_Given exercise_
Rewrite the records starting with the line that contains "You are a GUI" and going on through the line that contains "(x=8, y=223)", replacing "click action" with "tap action" and keeping everything else unchanged. Leave the pictures out of your answer.

_Record list_
______________________________
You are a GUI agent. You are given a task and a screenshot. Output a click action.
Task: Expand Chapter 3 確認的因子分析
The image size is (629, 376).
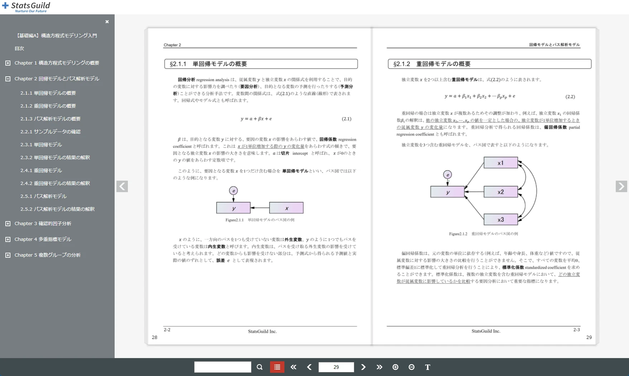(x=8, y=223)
______________________________
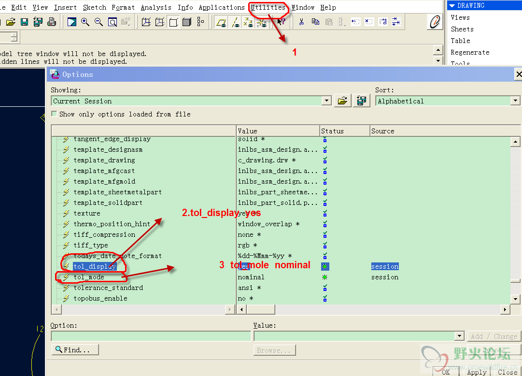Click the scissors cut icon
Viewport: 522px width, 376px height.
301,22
______________________________
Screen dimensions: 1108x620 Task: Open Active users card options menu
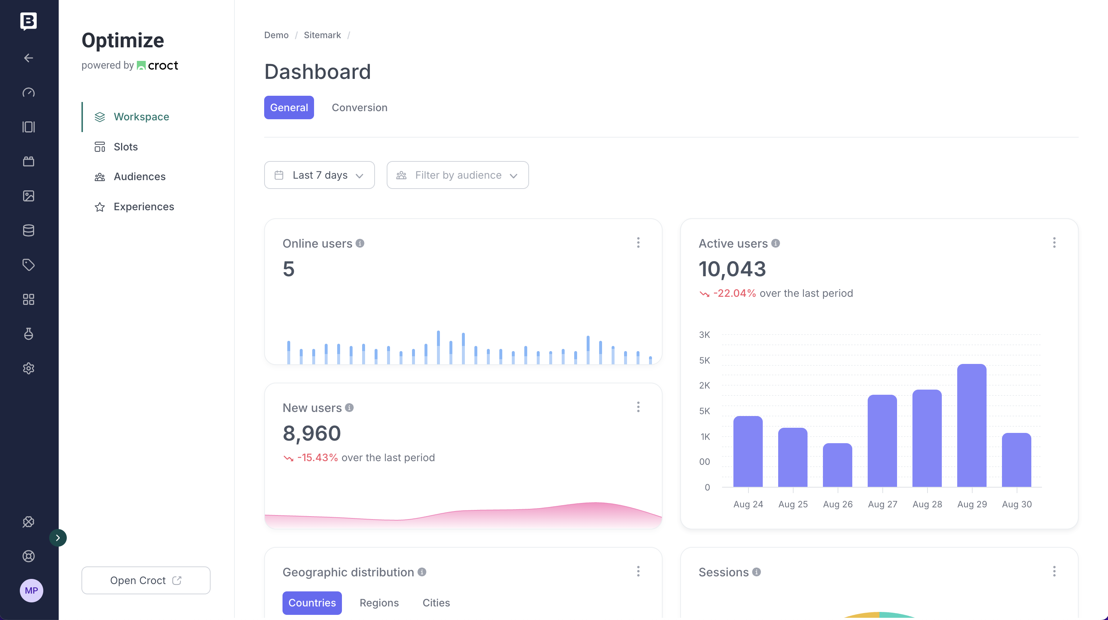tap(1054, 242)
______________________________
_Output_
You are a GUI agent. You are given a task and a screenshot. Output a tap action.
Task: Expand Chapter 3 確認的因子分析
The image size is (629, 376).
(x=8, y=223)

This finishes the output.